Alfonso falava de meses atrás, quando tudo que ela achou que poderia dar errado realmente deu. Jamais imaginou que um caso de seu marido com outra mulher também fosse fazer parte de sua lista de problemas!

Alfonso: Anahí... -ele sussurrou- Nunca pensei em trair você! Mas ela estava lá quando precisei de uma companhia e você não...

Anahí: Ah! Chega, pare de falar!

Alfonso tentou aproximar-se e foi impedido. Apesar de não beber, Anahí foi até o bar e, com as mãos trêmulas, preparou um uísque. Virou o copo e fechou os olhos, numa tentativa de não perder o controle.

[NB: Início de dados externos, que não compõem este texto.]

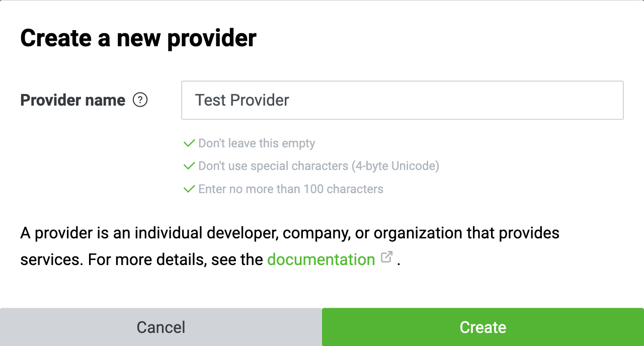
Task: Click the "For more details, see the" text
Action: [176, 260]
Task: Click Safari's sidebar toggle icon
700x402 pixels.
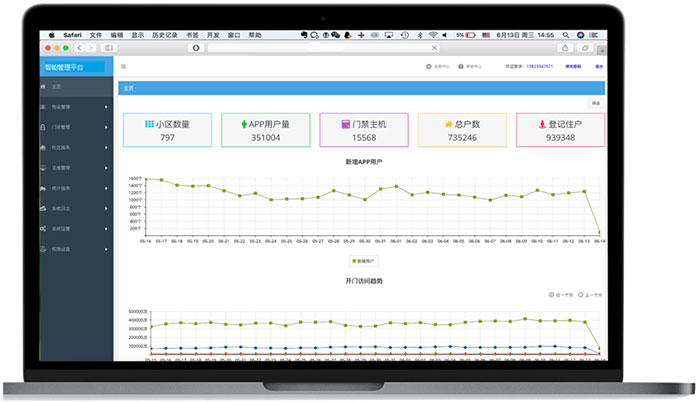Action: [109, 47]
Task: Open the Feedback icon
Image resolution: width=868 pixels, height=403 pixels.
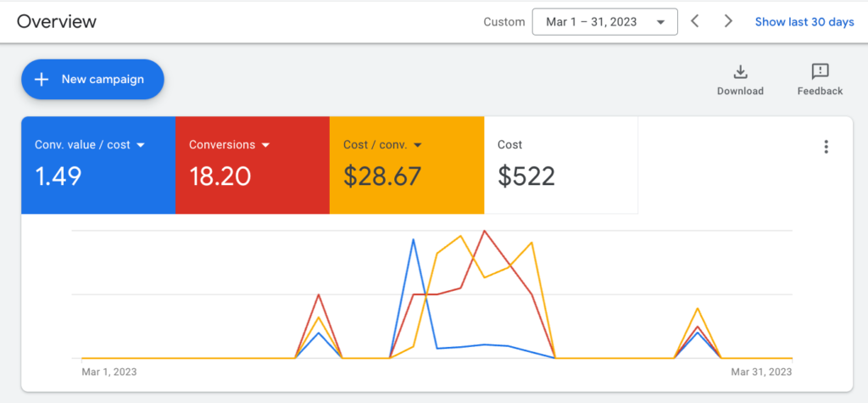Action: click(820, 72)
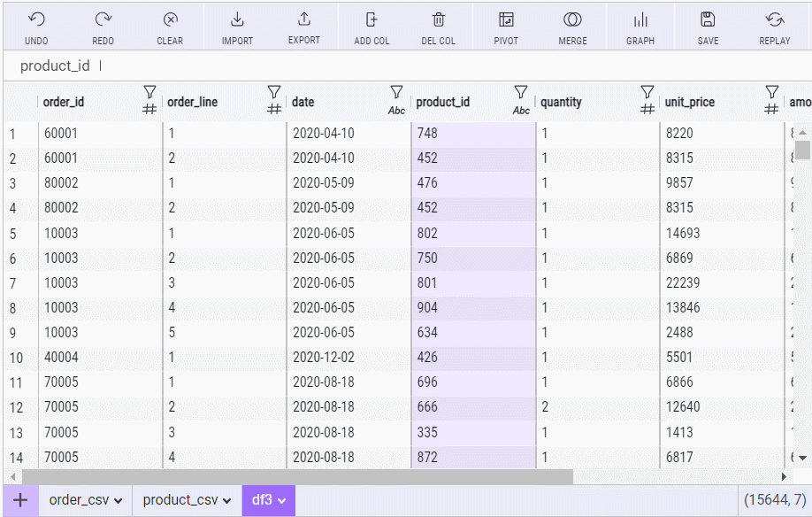812x517 pixels.
Task: Open the df3 tab dropdown chevron
Action: [282, 501]
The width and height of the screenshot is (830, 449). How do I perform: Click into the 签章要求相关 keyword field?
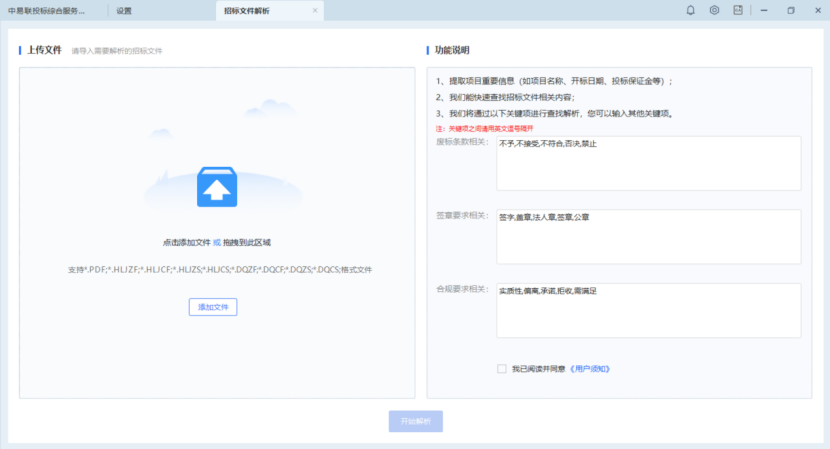click(x=648, y=237)
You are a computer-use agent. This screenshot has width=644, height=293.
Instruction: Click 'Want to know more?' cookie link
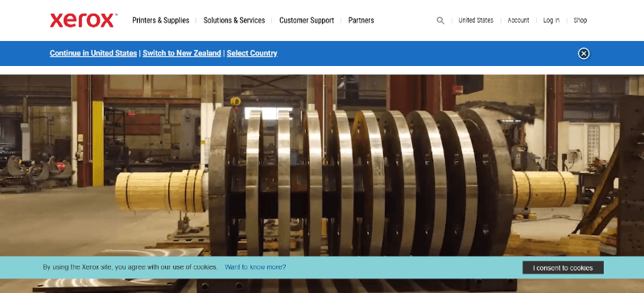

O coração disparou e não conseguiu respirar direito, o corpo ficou paralisado enquanto o cérebro absorvia a dor e a angústia, e devagar espalhava por todo seu ser, até que ela pensou que fosse morrer.

Alfonso: Terminou Anahí! -ele repetiu angustiado- Pelo amor de Deus, acabou!

Anahí: E quando foi que acabou? Depois daquela maravilhosa noite de amor? Pobre Sara, não sei qual de nós duas foi mais idiota.

Alfonso: Apenas aconteceu. Eu daria tudo para que não tivesse acontecido, mas não posso fazer o tempo voltar. Se ajudar, quero dizer que estou profundamente envergonhado. Juro por Deus que isto nunca mais vai acontecer.

Anahí: Até a próxima vez. -ela murmurou e saiu da sala-

Alfonso: Não! –ele a puxou pelo braço e apertou-a contra o corpo enquanto ela tentava escapar- Vamos conversar até o fim. Sei que está muito magoada, mas temos de esclarecer tudo.

Anahí: Quantas vezes? -ela gritou descontrolada- Quantas vezes você chegou em casa impregnado com o perfume dela? Quantas vezes sentiu-se obrigado a fazer amor comigo depois de ter se deitado com ela?

Alfonso: Nunca! -ele foi veemente e apertou o abraço- Não, Anahí! Nunca! Jamais cheguei a esse ponto. -o sorriso sarcástico dela deixou-o lívido- Eu te amo, Anahí! Amo você!

Por algum motivo a declaração de amor foi a gota d'água, e ela atingiu o rosto dele com uma bofetada.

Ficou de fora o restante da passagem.